**Exercise text**
┏━━
Henry Martin Loud (December 11, 1824—May 13, 1905) was a Michigan lumber magnate, politician, lay Methodist preacher, and philanthropist. Loud was born in Westhampton, Massachusetts and graduated from the Boston University School of Theology (then the Concord Biblical Institute) in 1857.

Following his work in the ministry, Loud became the founder and long-time president of H. M. Loud & Sons Lumber Co. of Oscoda, Michigan. A Republican, Loud also served as Mayor of Au Sable, Michigan for one term and accepted a nomination for the United States Congress. Loud was a contributor to the Bayview Association of the United Methodist Church "a pioneering institution in public education" which bears a building—Loud Hall —in his name. Loud was president of White Iron Lake, Iron And Water Power Company and owned 500 acres of land in Paloma, California for citrus farming.

H. M. Loud & Sons was established in 1885 with stock of the Au Sable & North Western Railroad incorporated in 1891.
┗━━
**Records shown**
┏━━
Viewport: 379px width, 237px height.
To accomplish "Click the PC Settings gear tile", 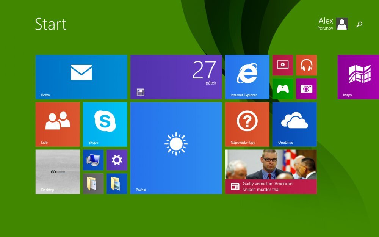I will click(117, 160).
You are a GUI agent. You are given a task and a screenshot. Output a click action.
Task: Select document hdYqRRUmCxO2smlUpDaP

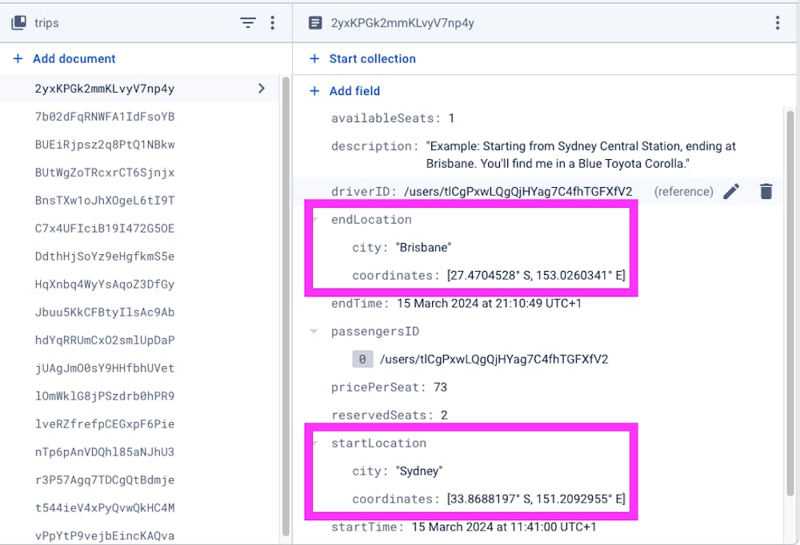(x=105, y=340)
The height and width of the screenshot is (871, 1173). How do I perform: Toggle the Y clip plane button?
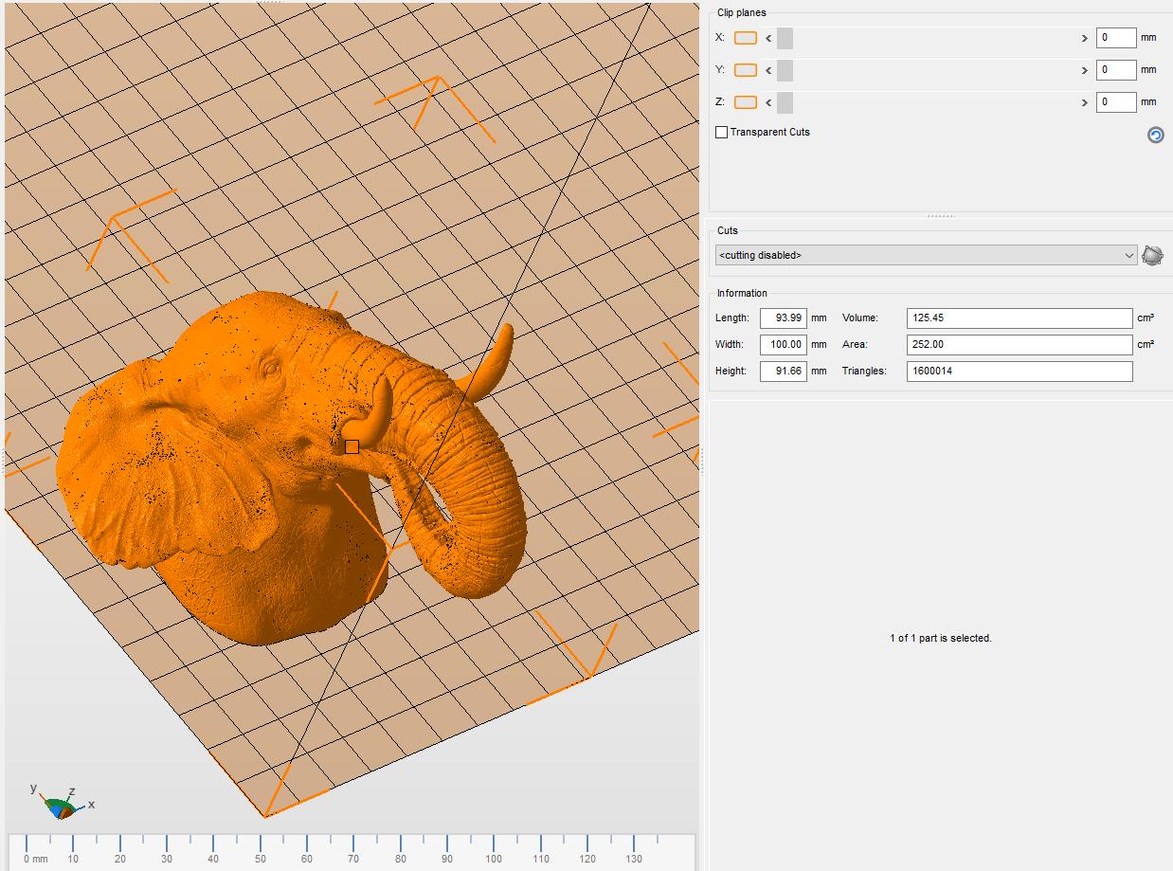tap(746, 70)
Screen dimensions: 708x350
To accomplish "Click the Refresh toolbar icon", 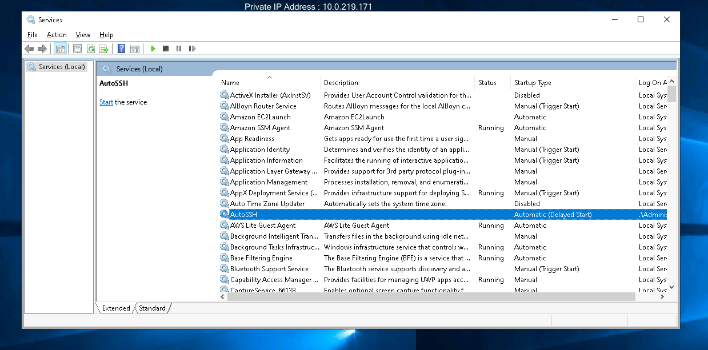I will coord(90,49).
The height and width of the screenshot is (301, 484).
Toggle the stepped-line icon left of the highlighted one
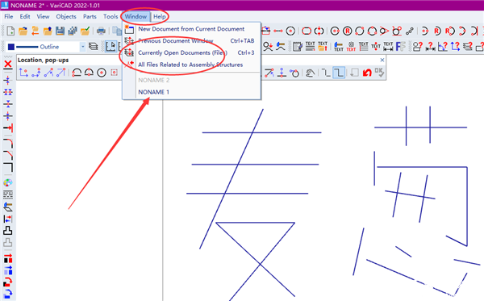(326, 73)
┗━━
**Work order 1**
In the passage about Henry Martin Loud:
(a) Where was Loud born?
(b) Which town did he serve as mayor, and for how many terms?
(c) How much land did he own in Paloma, California, and for what purpose?
**Work order 2**
Could you carry on the passage about Henry Martin Loud from its final sentence?
The listing is separate material from the passage about Henry Martin Loud.

**Exercise output 1**
(a) Westhampton, Massachusetts
(b) Au Sable, Michigan, for one term
(c) 500 acres, for citrus farming

**Exercise output 2**
The Board of the Loud lumber company (following Henry M. Loud as president) was as follows:
- George A. Loud—Vice President
- Henry Nelson Loud—Secretary
- Edward F. Loud—Treasurer
- William Fairchild Loud—Clerk

Henry Martin Loud served as a trustee for Albion College and endowed a $30,000 scholarship. in 1897, Loud started the Loud Lectureship for the Wesley Foundation at the University of Michigan. Loud has appeared in "Who's Who in America" Volume III (1903-1905), as well as publications on Lumbermen, and Michigan Entrepreneurs. A decedent of Clan MacLeoid of Scotland by his father Austin Loud, his lineage also traces to Jonathan Brewster (eldest son of Elder William Brewster and Mary Brewster of the Mayflower Voyage).